▸ **原文抜粋**:
○ ○ ○ ○ ○

カフェでの会話

意味があるようで、ないような。なんとなく忘れられない、カフェで交わした言葉

戻らない夢(Lamp 「彼女の時計」レビュー)

満を持して4年ぶりに発表されたLampの新譜「彼女の時計」。僕はこのアルバムをとても美しい映画のエンドロールのようだと思いました。

 

これまでの彼らの音楽はある瞬間やシーンを切り取るような歌詞が多く、目の前に広がる風景はアルバムごとに違っていて、そのどれもが美しかったです。ただ、今回のアルバムはこれまでとは少し違いました。ここに収められた8曲に通底するテーマは「時の流れ」です。

 

あの時、確かに存在したかけがえのない瞬間は、心に残ってはいるが、もう決して戻ることはない。それを思い出す時の痛みと甘美さが、このアルバムには詰まっています。7曲目の「誰も知らない」では香保里さんがこう歌います。

○ ○ ○ ○ ○

▸ **課題の内容**:
• a. Lampのアルバムレビューで「」に囲まれている語句を、重複を除いてすべて挙げてください。
• b. Lampのアルバムレビューを、最後の文の後から書き継いでください。

▸ **提供データ**:

○ ○ ○ ○ ○

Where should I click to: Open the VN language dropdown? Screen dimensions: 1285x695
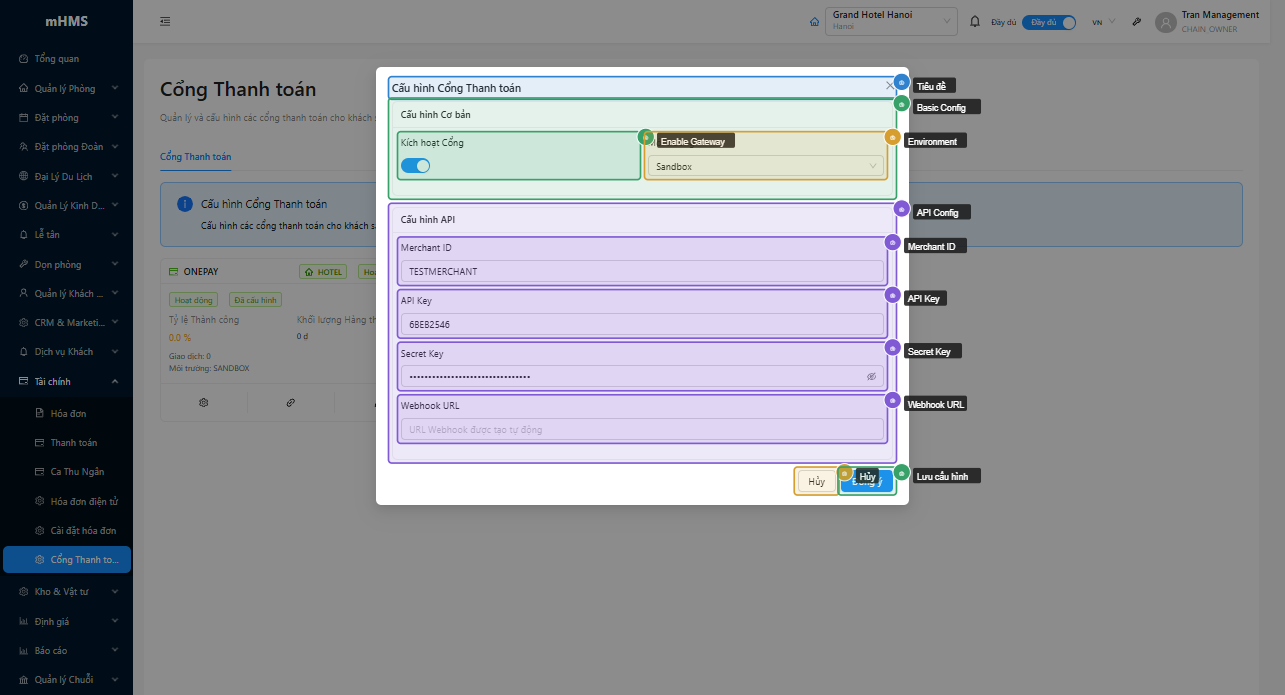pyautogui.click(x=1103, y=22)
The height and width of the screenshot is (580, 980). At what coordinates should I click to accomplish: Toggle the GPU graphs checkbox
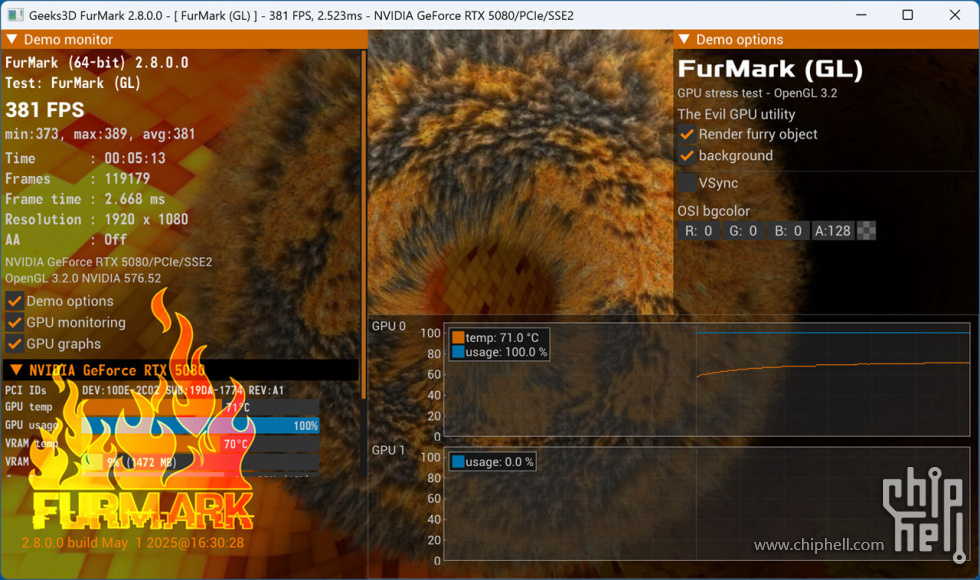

○ ○ ○ ○ ○

▸ **解答**:
• a. 「彼女の時計」「時の流れ」「誰も知らない」の三つです。

• b.
 

あの頃の二人がもう一つの時間に暮らしている気がするの 

 

もう戻らない時間を想う男女。「僕の時計」と「彼女の時計」が刻む時間はもう違っていて、交わることがありません。今この瞬間に彼女の姿を浮かべる男性に対して、女性は平行して走るもう一つの時間にあの頃の思いを託します。香保里さんのこうした詞の感覚は流石だなと感じました。

 

とにかくこのアルバムはLampにとって一つの節目のようなものであると思います。

 


Lamp 「1998」M.V.

 

このMVは彼らが作るものとしては異例で、自分たちが演奏する姿が収められています。現在地点に立って過去を振り返る目線が彼らの中に生じているではないでしょうか。もちろん彼らが歩みを止めることはないでしょう。彼らの音楽は常に変化し続けている ます。次はどんなものを聴かせてくれるのでしょうか。その瞬間が訪れるまで僕は何度でも彼らの歩み、作ってきた音楽に耳を傾けていようと思います。

 

 

 

彼女の時計

彼女の時計

 

 また、今回のアルバムはフィッツジェラルドの小説に似ているなと感じました。戻らない時を想う心の痛みと、その美しさ。大名盤です。

 

村上春樹翻訳ライブラリー - 冬の夢

村上春樹翻訳ライブラリー - 冬の夢

 

 

視線の向かう先(「万引き家族」考察)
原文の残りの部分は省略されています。